See also: James Adomian remembers Huell Howser
“We knew he was ill, but he passed so suddenly. None of us expected it, and Chapman's plans [for this archive] hadn't covered the enormous amount of material we'd receive,” says Randolph Boyd, a Chapman special collections and archives librarian.
All of these materials are now housed within the California's Gold Archive within Chapman's Leatherby Libraries, the entrance to which is preceded by the permanent exhibit. The exhibit room, in the basement of the library, has a maximum capacity of approximately 30 people.
“I've been in line for 2 hours and 20 minutes,” said a woman that was a mere steps away from the exhibit entrance on Saturday morning. “I love Huell. But I've also invested so much time here today, that at this point, I'm not going to not see it.”[
Once inside, visitors made their way downstairs, where, along the way, they marveled at some of Howser's found art that he collected on his travels around California, including a piece of the original Hollywood Sign, an old, rusted-out air-conditioner coil turned into a coffee table, and a sheet of colorfully corroded metal hung on the wall like a painting.
“He had such an eye for found art,” Platt says, likening his ability to see the unique qualities in a person, as demonstrated by his interviews on California's Gold, to his knack for finding the beauty in abandoned equipment or forgotten objects.

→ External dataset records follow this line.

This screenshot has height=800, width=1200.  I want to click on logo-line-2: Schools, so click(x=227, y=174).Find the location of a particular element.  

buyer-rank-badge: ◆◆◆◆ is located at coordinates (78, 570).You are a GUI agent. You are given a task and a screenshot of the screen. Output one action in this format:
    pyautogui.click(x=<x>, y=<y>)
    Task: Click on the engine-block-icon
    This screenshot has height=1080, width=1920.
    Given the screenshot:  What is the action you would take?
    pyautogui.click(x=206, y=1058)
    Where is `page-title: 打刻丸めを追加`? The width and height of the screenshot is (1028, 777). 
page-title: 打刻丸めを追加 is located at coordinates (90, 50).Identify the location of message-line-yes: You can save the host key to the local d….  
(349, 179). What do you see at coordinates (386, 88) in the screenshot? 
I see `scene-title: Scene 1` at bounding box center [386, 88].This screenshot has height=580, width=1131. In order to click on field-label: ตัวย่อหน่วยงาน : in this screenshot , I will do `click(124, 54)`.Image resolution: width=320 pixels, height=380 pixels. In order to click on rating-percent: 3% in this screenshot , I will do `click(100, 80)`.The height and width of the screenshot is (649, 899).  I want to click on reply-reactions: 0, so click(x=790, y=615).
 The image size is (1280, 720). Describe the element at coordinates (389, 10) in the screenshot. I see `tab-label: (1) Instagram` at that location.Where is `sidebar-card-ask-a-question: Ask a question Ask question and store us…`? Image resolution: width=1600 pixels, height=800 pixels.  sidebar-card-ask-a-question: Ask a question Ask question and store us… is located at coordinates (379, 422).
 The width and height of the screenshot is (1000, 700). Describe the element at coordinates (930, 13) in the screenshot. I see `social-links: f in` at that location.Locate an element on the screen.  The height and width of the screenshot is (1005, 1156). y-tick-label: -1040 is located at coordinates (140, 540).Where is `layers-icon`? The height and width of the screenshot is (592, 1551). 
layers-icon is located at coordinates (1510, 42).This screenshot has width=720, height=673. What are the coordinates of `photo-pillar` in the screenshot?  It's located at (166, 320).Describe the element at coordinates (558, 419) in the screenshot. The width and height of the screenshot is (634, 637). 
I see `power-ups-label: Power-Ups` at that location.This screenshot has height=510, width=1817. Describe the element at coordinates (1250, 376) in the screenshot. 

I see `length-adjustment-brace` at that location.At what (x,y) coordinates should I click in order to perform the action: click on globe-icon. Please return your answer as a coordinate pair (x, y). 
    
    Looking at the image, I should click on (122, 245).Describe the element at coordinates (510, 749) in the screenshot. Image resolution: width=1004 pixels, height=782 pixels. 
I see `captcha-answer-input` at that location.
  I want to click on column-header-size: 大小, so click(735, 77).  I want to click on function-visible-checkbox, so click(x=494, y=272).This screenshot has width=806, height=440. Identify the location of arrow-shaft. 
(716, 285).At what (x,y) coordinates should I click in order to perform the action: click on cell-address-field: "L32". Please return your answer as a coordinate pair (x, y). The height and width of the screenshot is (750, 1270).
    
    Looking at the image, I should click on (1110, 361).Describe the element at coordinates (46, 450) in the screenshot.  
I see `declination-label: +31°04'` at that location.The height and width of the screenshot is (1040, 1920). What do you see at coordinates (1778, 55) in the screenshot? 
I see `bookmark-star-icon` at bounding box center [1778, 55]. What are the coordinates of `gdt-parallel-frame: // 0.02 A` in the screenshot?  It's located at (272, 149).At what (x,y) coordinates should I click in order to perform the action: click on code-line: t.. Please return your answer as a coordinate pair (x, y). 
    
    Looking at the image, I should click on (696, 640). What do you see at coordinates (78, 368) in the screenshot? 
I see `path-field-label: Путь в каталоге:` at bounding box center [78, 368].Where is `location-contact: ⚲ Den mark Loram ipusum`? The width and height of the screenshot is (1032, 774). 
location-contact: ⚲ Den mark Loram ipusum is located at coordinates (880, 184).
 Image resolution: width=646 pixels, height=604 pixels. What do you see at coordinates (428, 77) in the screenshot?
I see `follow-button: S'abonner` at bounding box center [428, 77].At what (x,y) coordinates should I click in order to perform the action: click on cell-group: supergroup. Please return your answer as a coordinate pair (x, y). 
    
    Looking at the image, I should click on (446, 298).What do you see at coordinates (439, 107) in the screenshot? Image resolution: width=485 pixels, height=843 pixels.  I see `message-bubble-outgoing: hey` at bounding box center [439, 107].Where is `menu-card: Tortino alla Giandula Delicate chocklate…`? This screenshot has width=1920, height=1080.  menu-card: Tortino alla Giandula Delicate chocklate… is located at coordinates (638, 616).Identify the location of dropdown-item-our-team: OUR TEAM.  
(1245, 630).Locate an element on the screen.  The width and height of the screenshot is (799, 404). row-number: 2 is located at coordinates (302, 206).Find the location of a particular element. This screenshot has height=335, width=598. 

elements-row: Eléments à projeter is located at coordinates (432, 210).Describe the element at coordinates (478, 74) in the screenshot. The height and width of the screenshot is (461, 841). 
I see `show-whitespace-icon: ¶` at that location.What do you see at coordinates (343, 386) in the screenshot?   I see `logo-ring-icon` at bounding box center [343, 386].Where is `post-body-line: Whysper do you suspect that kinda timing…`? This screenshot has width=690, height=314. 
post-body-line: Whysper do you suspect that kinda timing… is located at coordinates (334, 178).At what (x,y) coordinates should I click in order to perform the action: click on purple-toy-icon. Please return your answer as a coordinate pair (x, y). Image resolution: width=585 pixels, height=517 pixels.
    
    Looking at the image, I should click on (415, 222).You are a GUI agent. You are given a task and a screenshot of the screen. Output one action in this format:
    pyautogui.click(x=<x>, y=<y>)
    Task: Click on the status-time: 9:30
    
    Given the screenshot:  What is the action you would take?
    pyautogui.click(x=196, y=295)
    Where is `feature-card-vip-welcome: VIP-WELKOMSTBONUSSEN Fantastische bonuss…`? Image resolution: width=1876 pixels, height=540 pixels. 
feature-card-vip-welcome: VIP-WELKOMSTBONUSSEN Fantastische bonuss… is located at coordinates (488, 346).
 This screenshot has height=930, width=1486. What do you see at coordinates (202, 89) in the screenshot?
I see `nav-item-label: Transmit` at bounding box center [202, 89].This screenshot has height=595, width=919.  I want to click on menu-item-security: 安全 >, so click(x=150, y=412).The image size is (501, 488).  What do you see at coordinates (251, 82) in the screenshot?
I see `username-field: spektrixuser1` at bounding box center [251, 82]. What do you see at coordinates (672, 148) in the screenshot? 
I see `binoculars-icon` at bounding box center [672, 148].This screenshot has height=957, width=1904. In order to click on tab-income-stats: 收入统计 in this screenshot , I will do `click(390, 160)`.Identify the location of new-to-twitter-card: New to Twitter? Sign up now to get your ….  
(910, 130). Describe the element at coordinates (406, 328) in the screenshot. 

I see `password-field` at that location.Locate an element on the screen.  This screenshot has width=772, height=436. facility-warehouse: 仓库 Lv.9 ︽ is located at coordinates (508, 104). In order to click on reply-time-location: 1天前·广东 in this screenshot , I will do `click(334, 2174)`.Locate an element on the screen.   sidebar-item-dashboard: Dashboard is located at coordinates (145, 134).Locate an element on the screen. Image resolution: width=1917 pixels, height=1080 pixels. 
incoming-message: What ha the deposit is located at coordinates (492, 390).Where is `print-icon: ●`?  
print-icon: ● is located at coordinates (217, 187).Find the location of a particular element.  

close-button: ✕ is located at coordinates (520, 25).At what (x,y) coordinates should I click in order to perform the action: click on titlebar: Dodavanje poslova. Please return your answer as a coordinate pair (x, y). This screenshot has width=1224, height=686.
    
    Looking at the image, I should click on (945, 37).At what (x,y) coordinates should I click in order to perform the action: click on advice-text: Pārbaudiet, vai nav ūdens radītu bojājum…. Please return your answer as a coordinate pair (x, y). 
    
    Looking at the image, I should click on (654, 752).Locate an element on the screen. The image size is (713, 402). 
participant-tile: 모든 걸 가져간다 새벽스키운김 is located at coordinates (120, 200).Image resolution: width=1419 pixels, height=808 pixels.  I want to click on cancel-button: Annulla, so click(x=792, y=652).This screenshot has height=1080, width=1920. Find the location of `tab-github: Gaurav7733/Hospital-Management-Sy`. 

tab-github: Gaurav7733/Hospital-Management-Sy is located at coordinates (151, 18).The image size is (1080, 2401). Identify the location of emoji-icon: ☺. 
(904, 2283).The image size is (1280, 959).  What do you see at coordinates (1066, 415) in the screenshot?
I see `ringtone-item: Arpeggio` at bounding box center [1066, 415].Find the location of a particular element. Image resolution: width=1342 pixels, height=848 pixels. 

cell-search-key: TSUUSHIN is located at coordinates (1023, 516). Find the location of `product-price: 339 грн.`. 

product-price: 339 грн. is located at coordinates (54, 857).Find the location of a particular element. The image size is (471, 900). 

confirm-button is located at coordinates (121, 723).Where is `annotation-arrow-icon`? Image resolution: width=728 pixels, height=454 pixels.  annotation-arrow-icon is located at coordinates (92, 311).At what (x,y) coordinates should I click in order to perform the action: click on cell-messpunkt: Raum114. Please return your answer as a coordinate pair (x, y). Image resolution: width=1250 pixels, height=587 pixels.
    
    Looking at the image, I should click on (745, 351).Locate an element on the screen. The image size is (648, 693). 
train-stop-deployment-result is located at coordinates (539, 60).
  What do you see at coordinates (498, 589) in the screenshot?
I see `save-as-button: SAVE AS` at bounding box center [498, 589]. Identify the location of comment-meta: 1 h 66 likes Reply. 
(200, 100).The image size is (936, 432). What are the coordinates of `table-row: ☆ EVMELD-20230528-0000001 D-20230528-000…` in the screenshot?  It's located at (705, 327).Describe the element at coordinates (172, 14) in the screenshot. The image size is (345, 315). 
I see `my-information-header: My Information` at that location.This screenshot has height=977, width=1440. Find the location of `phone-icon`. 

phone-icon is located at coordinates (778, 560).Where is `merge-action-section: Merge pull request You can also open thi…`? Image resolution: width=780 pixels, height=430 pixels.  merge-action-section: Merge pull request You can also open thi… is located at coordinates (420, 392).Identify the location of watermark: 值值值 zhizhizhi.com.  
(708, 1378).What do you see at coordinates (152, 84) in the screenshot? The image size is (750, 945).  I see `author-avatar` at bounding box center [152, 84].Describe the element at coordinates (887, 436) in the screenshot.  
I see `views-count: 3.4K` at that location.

Inside the exhibit, created in collaboration with the Automobile Club of Southern California, the walls, displaying photos and quotes, tell the story of Howser's life and career trajectory. Other parts of the exhibit include a re-creation of his office, using his actual furniture, and a display of memorabilia that he collected throughout his career, including a a Marvel Comics cartoon of Huell Howser meeting Stan Lee. Howser's famous folksy quotes adorn the walls above video segments of his TV shows.
The Saturday crowd was diverse. Older fans in floppy sun hats and tropical shirts swapped Huell stories with young rockabilly hipsters and buttoned-up scholarly types. People young and old proudly wore their “That's Amazing!” t-shirts, and a young man in all black flashed a Huell arm tattoo.
“It's totally surprising, this turnout,” said Luis Fuerte, Howser's cinematographer, as he stood ready to sign autographs. “All Huell wanted was for people to talk about the show. He didn't care about being a celebrity; as long as people were watching, he was happy.”
A woman, standing nearby, asked Fuerte to sign her Automobile Club's new California's Gold-themed map of the state, and introduced her father. “He's 92 years old, and he got to meet Huell once,” she said, as her father nodded and laughed.
“That's amaaazing!” piped another fan, waiting his turn for an autograph.
“I don't know why they want my autograph,” said Fuerte.